Top 10 Struggles Every Kenyan Hustler Can Easily Relate To

Before you get to swing in that armchair, have an office of your own, drive an Audi, live in Kileleshwa, dress in designer suits, rub shoulders with the rich, eat in high-end restaurants, have a fat salary, you must have really worked hard. The struggle is so real and very relatable especially when you are young, ambitious, determined but unfortunately, you hail from a financially challenged background.

Life in Nairobi is not easy when you don’t know anyone and bad luck is your best friend. We all know the rules, it’s a wild world, full of so much darkness before the end of the tunnel, only the strongest survivors make it to the end, alive happy and wealthy. Hustling knows no age, gender, academic background, medical condition. It only identifies with the strong-willed. Here are some of the  to Kenyan hustlers totally relate to.

1. When you drop your CV in all the banks and companies you know in town, and get zero response or even a job interview from any of them. Yet you have spent your hard earned money on printing your academic certificated, transport to and fro, and without forgetting walking up and about the hot sun

2. When you are so broke, that you swallow your ego that you have a degree from the university and go looking for Kazi ya mjengo, or house help work so you can have some money to keep you going for a couple of weeks before end month.

3. When you can’t even afford to buy classy mitumba officials from Gikosh cause you are penniless. You resort to wash and wear your two pairs of official outfits, so you don’t go stinking sweat and slums at work. You do so until they fade, all your care is getting to work dressed up, fashion unaachia Beyonce

4. When the rains find you in town and you had fixed fare. You can’t go borrowing or pleading with a matatu conductor to understand your situation. That is the time you thank God for your legs and you pray hard that they carry you far enough so that if a matatu picks you there, that coin in your pocket will be enough.

5. You live somewhere in Githurai where houses go for as cheap as 800, but your hustles have not been worthwhile. Your landlady has been trying to understand that you are working hard but she can’t take it anymore. When you get back to your crib, a big new padlock greets you. Your nothings have been thrown outside, and you have nowhere to go. You sleep in the cold or one of the good neighbors lets you in.

◆ Information supplied:
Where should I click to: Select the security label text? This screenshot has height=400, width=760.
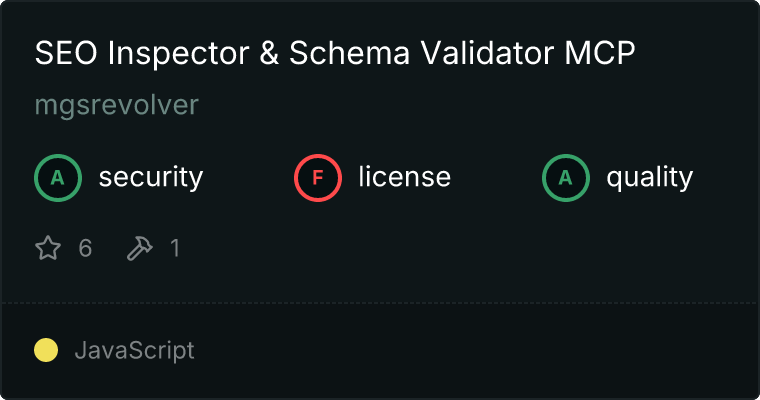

◆ What to do:
In the article on Kenyan hustler struggles, what greets the hustler from Githurai on returning home after the landlady runs out of patience?

◆ Answer section:
A big new padlock.